Data extracted from a collection

------------------------------------------------------------

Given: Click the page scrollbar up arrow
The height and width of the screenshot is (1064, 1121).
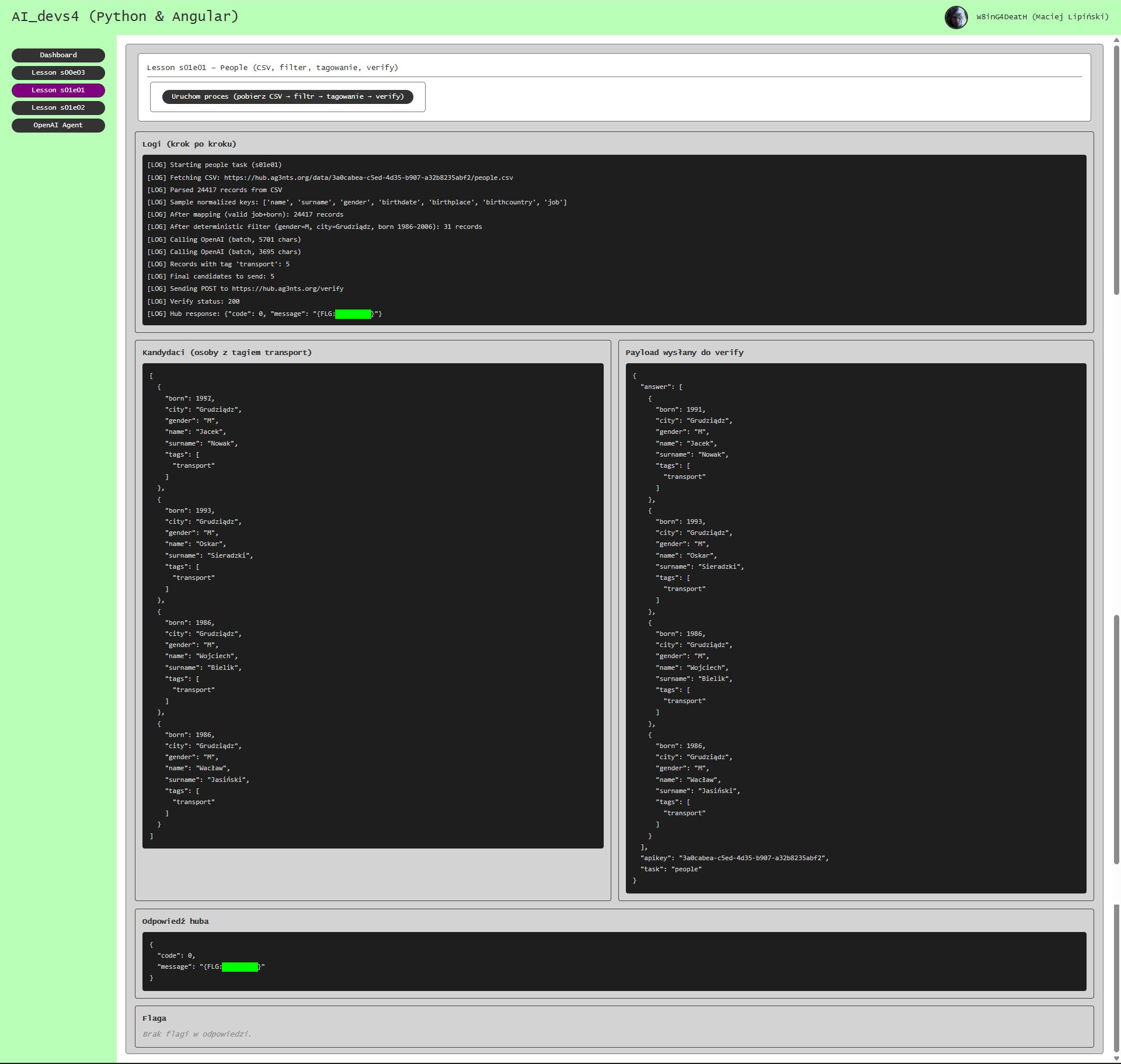Looking at the screenshot, I should pos(1116,40).
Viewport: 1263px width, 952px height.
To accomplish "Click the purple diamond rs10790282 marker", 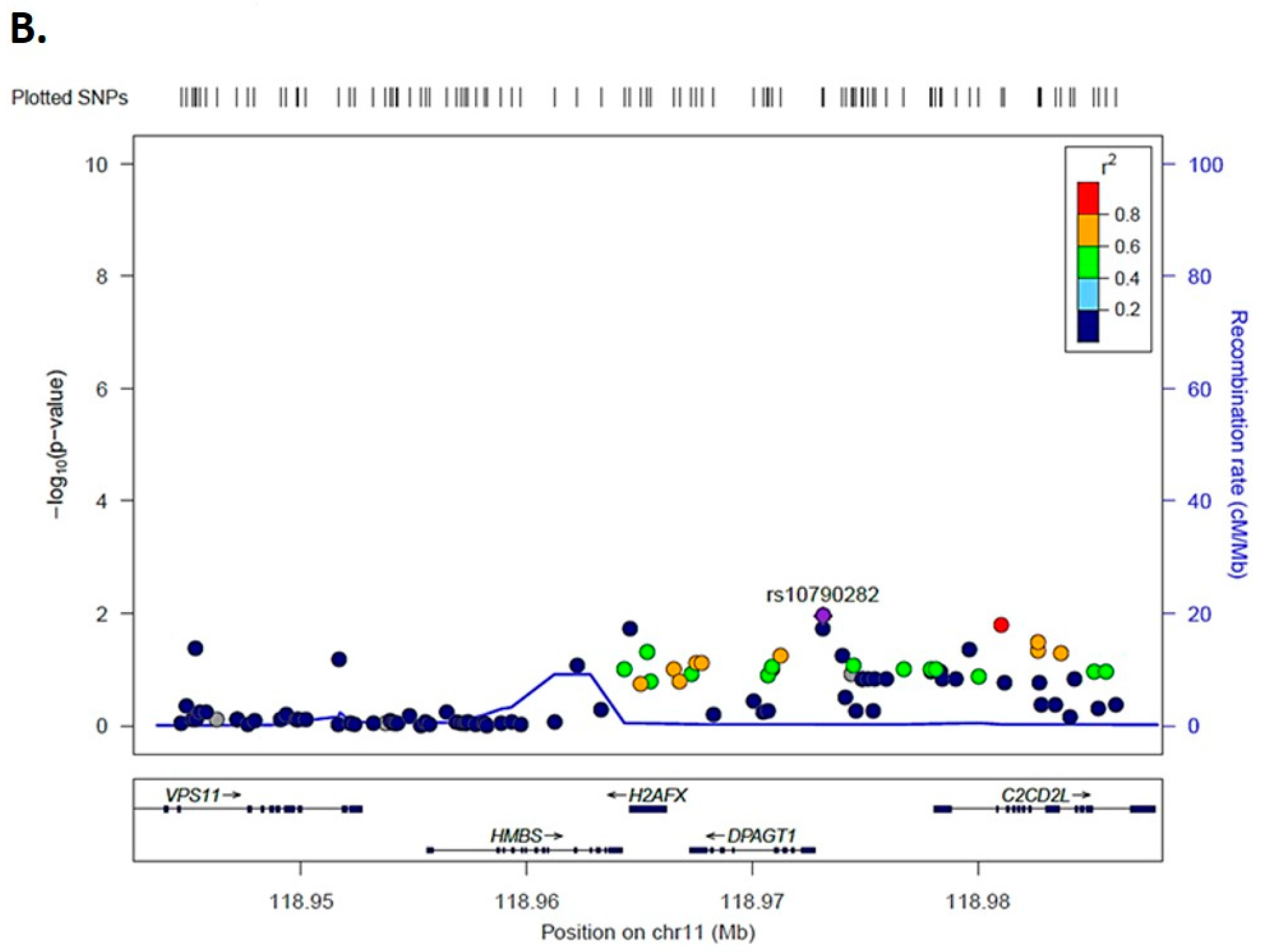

------------------------------------------------------------

Work task
A faithful copy of the data above is wanted, with every image left out.

Output
Given: Click the page scrollbar up arrow
The height and width of the screenshot is (1064, 1121).
Looking at the screenshot, I should pos(1116,40).
Viewport: 1263px width, 952px height.
To accomplish "Click the purple diamond rs10790282 marker", 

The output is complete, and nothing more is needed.